叶汝锦听完春桃出卖自己的消息,心生烦乱,顿觉脑袋更沉重了一些。
连语气也愈发虚弱,她追问道:“那男人呢,你听见他是谁了吗?”
“我偷偷跟着他走了一路,他最后进去的地方,是锦绣坊。”宿砚答道。他看着叶汝锦异常苍白的脸,神色有些担忧。
洛予舟也站在一旁,将两人对话听了进去,又见宿砚对叶汝锦满眼的关切,他若有所思地将宿砚看了个仔细,目光毫不避讳,从头到尾地将少年打量了一遍。

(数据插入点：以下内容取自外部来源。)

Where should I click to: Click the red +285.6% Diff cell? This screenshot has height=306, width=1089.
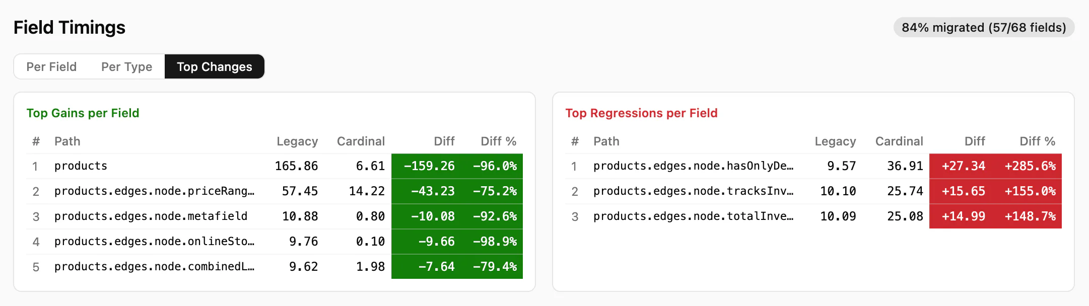(x=1030, y=166)
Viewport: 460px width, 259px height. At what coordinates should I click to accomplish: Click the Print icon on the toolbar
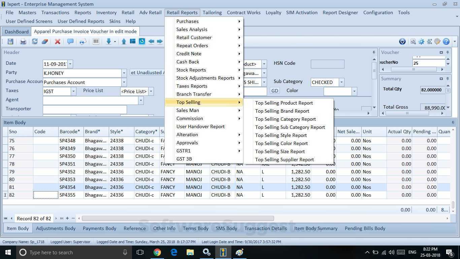pyautogui.click(x=23, y=41)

面对洛予舟审视的眼光,宿砚不再看向叶汝锦,将视线瞥向一边。
“所以,我家上次缺原料的事情,也是他们故意为之.......”叶汝锦恍然,她眼中焦距飘远,面带思索:“既然如此,我倒要看看,他们还要做些什么。”
“所以,表妹有何打算?”洛予舟问。
“我打算,送他们一份大礼。”她思索着。
叶汝锦刚收回思绪,一阵晕眩忽地袭来,下一瞬,她身子一歪,晕倒在椅子上。
“叶姑娘......”
见她突然晕倒,宿砚身体先做出反应,脚步已经迈了出去,他只想上前去将人唤醒。
洛予舟赶在前面,将他挡在身后:“我带表妹去看郎中,你......去忙你的吧。”
洛予舟此时出言,是为了提醒他,看清楚自己的身份,莫要逾矩。
并未等宿砚作答,洛予舟抱起叶汝锦,脚下生风,走得极快,很快便上了门口的马车。
宿砚站在原地,目送马车远去,他才转身离开。
叶汝锦醒来时,已经入了夜,苏婉坐在塌边,见女儿睁眼,她抚了抚女儿的脸颊道:“锦儿,你醒了。”
“阿娘,我怎么了?”她的脑袋到现在还有点晕。
苏婉端来熬好的药汤,一勺一勺地喂至她唇边,声音轻柔:“郎中说你近来操劳过度,思虑过重,才会导致晕厥。锦儿,都是娘不好,没有照顾好你,让你这么辛苦。”
“阿娘,我才不怪你。”叶汝锦嘟起嘴唇,娇声道:“要怪就怪对面那个锦绣坊,害得我们这么辛苦。”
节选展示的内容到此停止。